── Dataset content ──

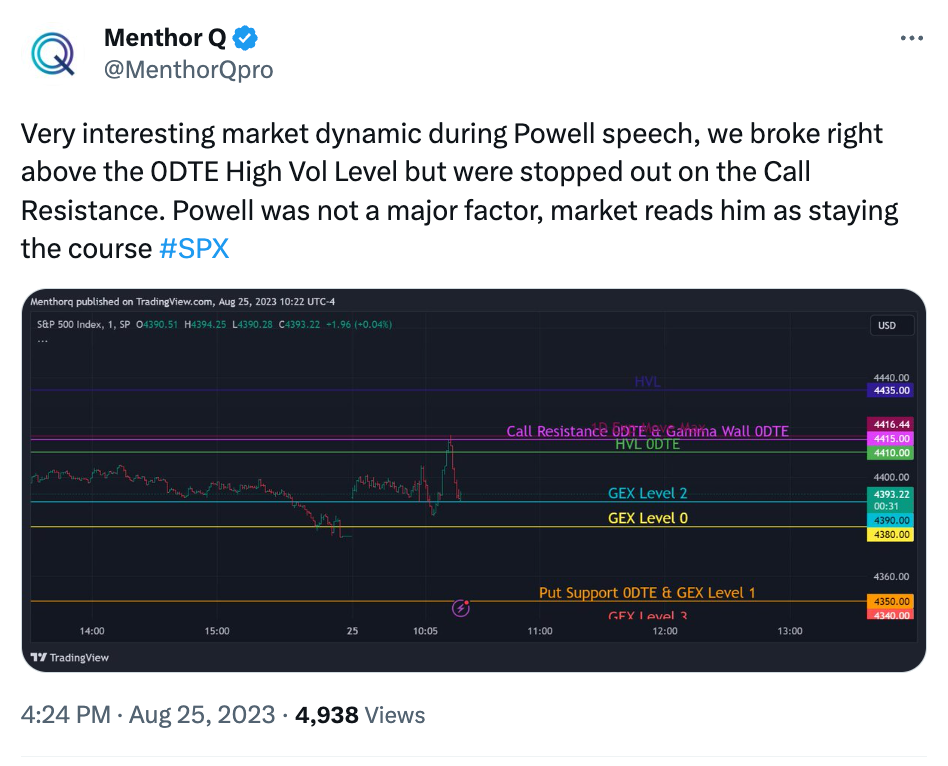
Task: Click the 4410.00 green price tag
Action: pos(891,453)
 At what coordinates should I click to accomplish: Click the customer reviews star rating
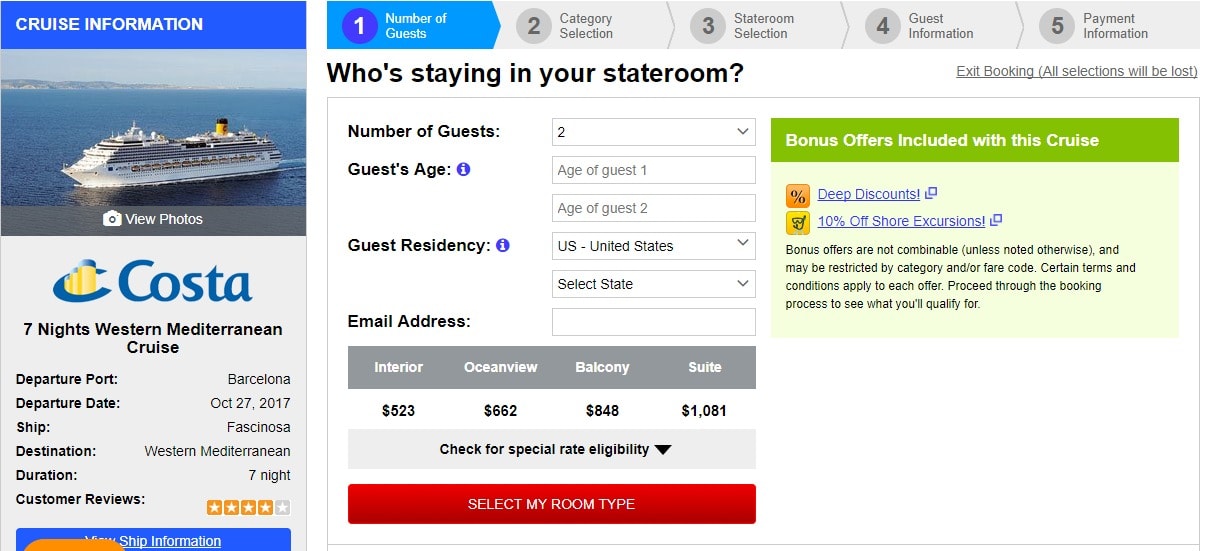click(249, 507)

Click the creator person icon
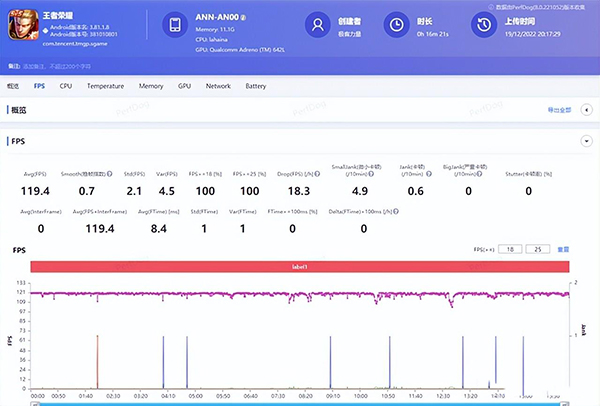pyautogui.click(x=318, y=25)
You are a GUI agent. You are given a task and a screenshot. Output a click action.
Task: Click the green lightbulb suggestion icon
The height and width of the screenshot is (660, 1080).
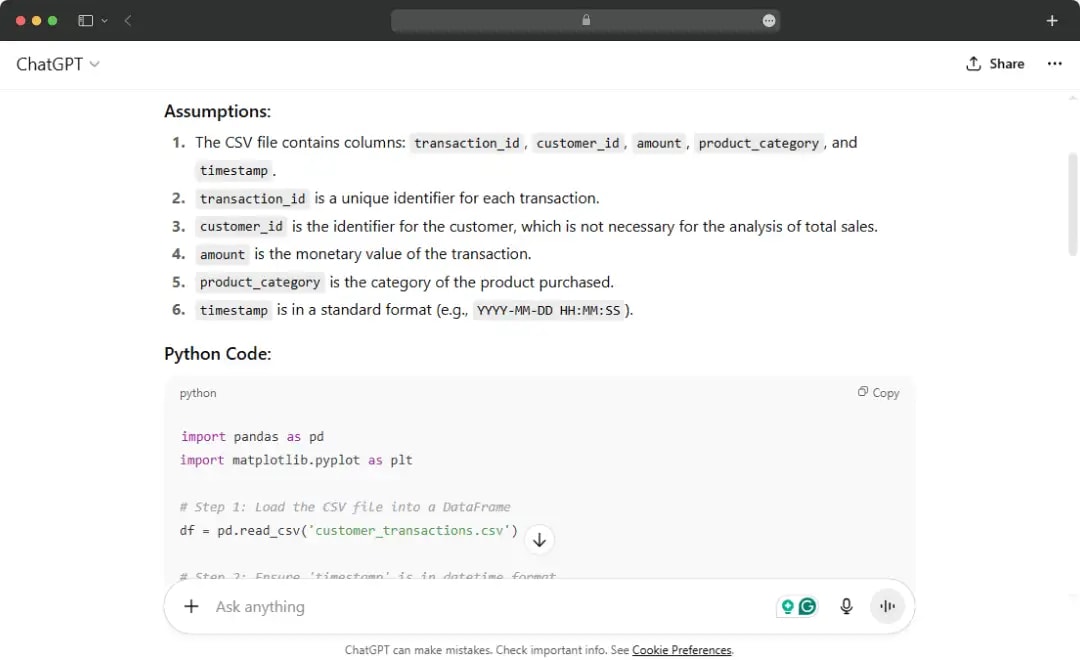coord(789,606)
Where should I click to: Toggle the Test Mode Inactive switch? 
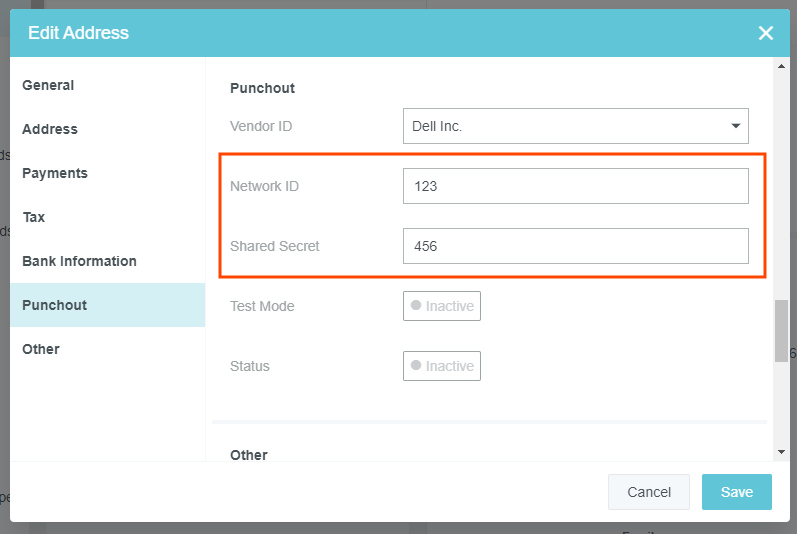tap(442, 306)
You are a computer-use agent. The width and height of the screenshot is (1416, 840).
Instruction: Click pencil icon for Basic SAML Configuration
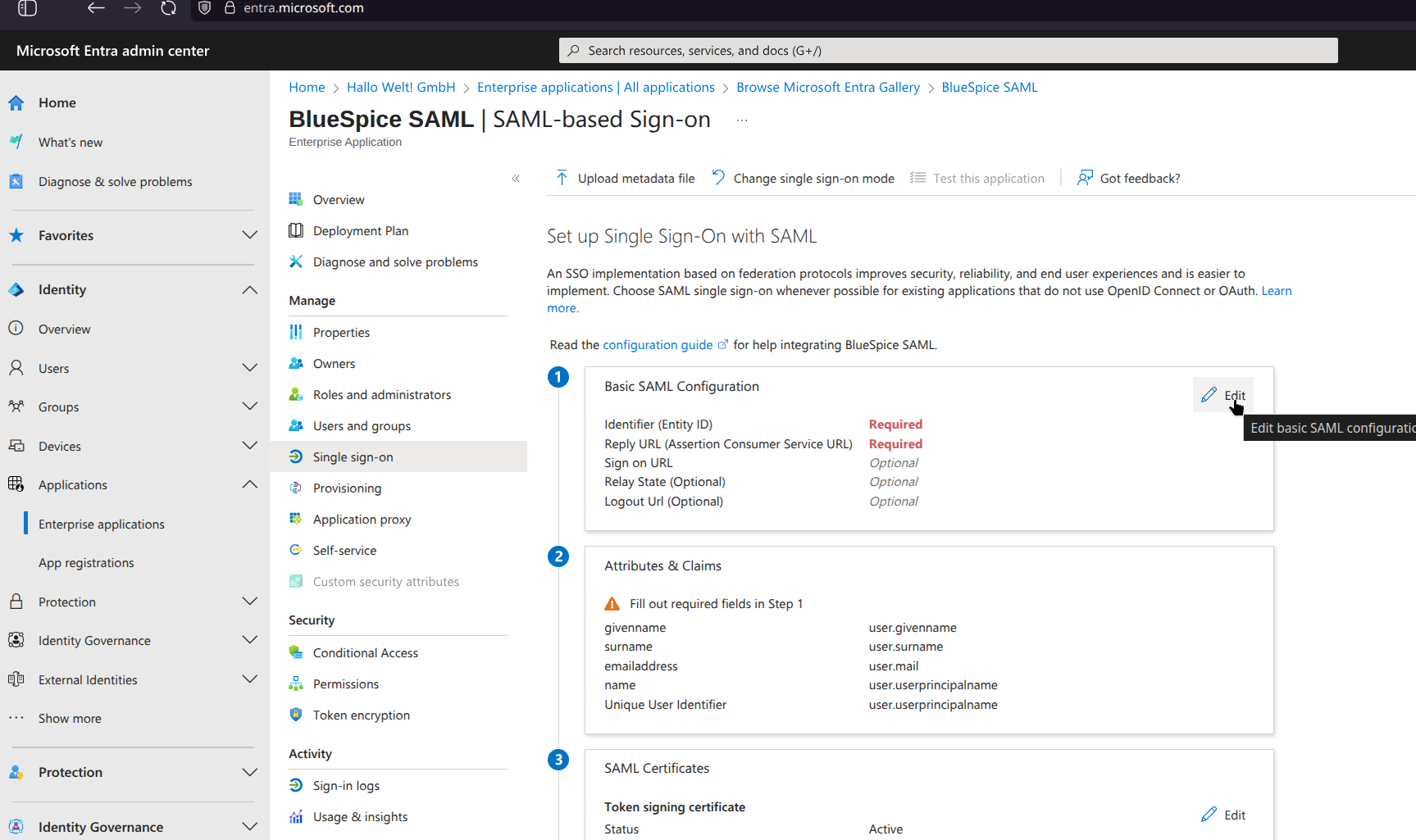pos(1209,395)
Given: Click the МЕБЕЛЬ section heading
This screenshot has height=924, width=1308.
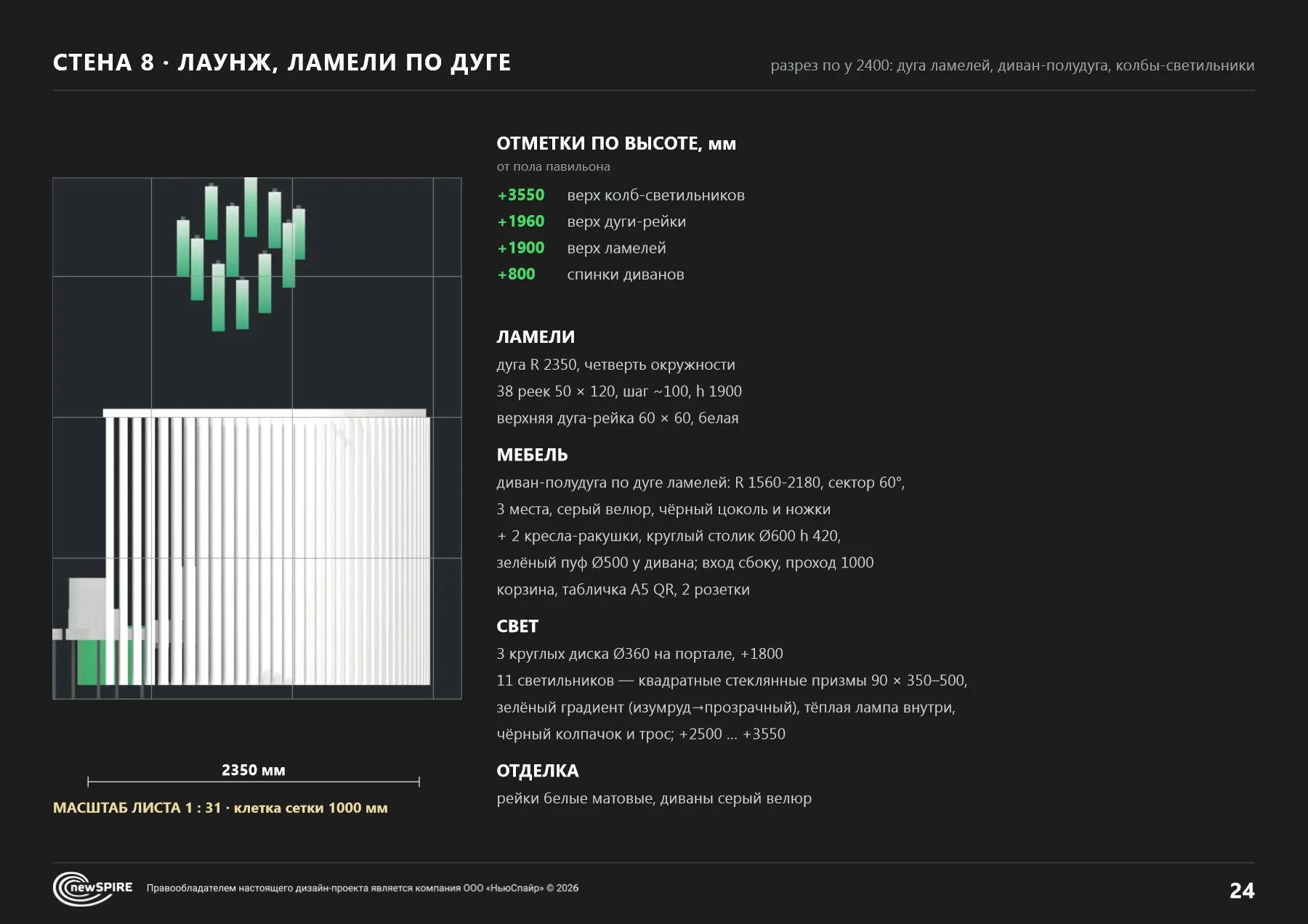Looking at the screenshot, I should coord(532,455).
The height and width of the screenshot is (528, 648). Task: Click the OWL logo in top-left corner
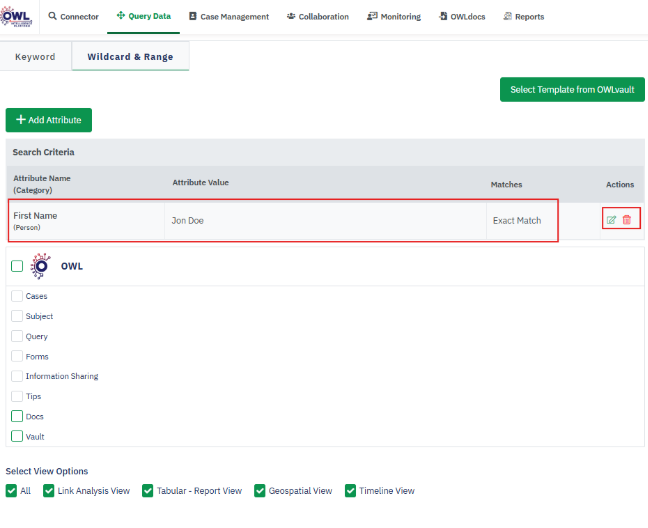coord(18,16)
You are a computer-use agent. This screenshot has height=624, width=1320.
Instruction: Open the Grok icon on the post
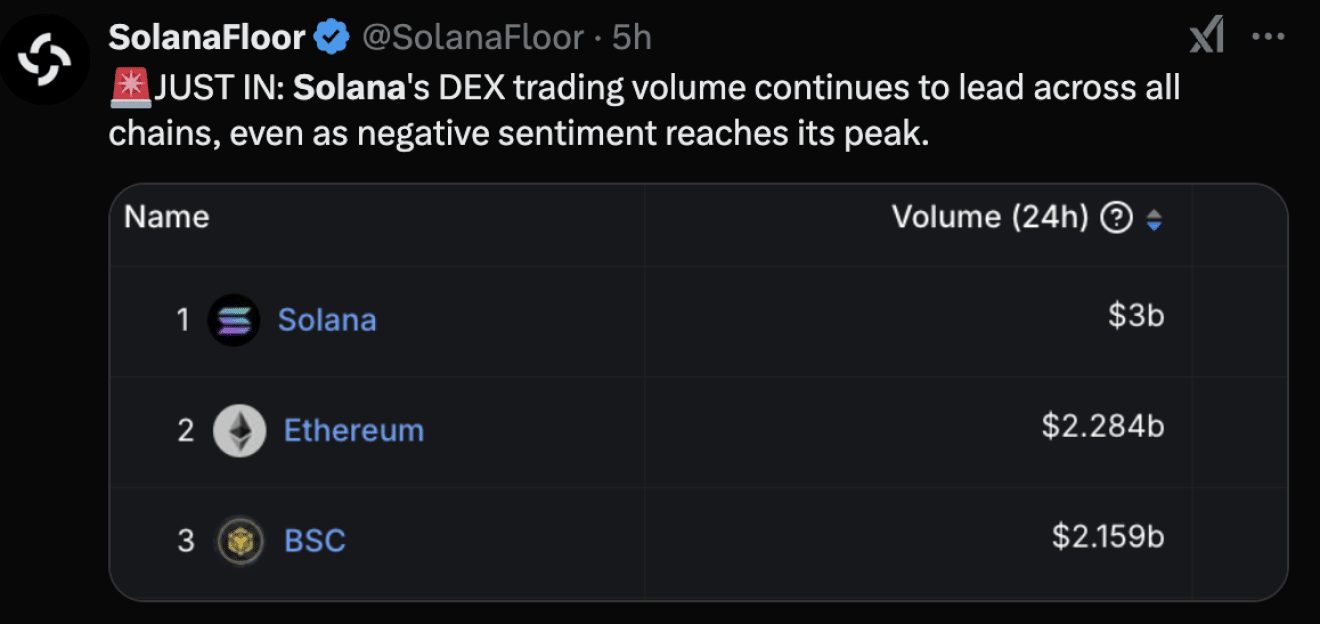point(1207,38)
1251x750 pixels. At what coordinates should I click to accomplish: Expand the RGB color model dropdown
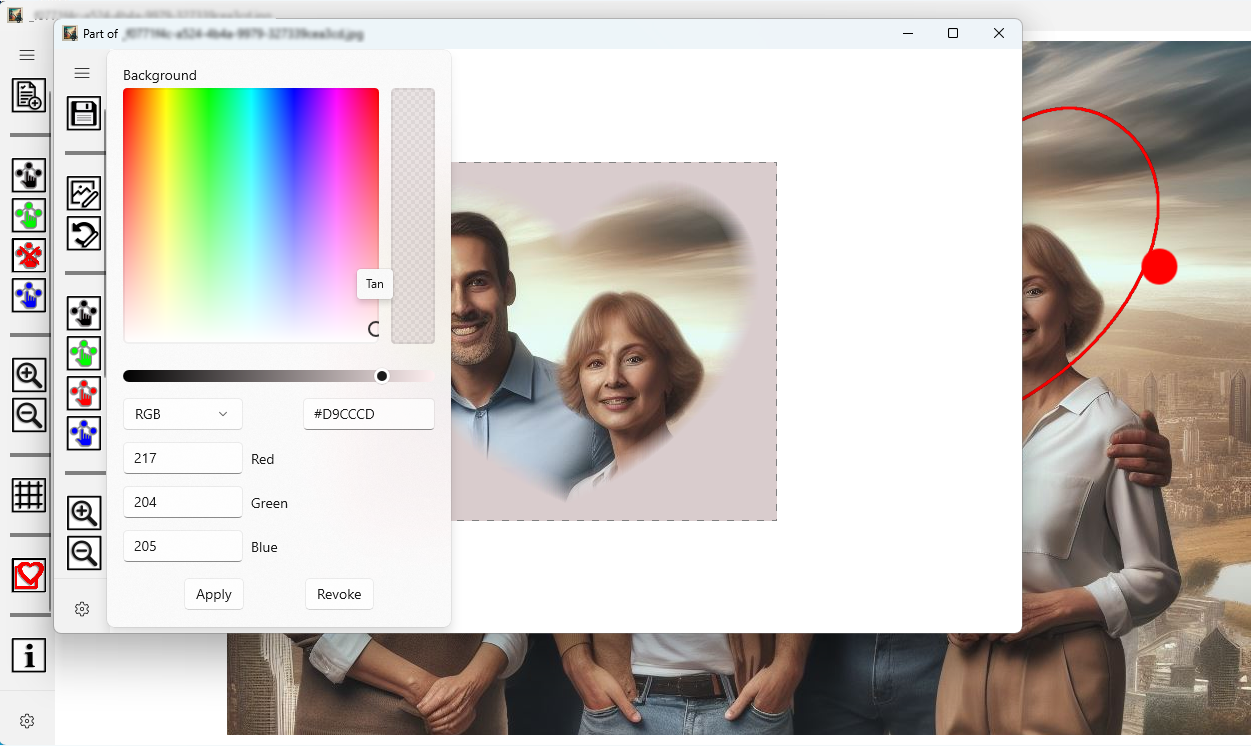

───

> Work order: Beginning with the line that contains "You are a computer-use agent. This" and ending with the last line of the entries above, repeat each line exactly, but not the pictures.

> Solution to this problem:
You are a computer-use agent. This screenshot has height=624, width=1320.
Instruction: Open the Grok icon on the post
point(1207,38)
1251x750 pixels. At what coordinates should I click to accomplish: Expand the RGB color model dropdown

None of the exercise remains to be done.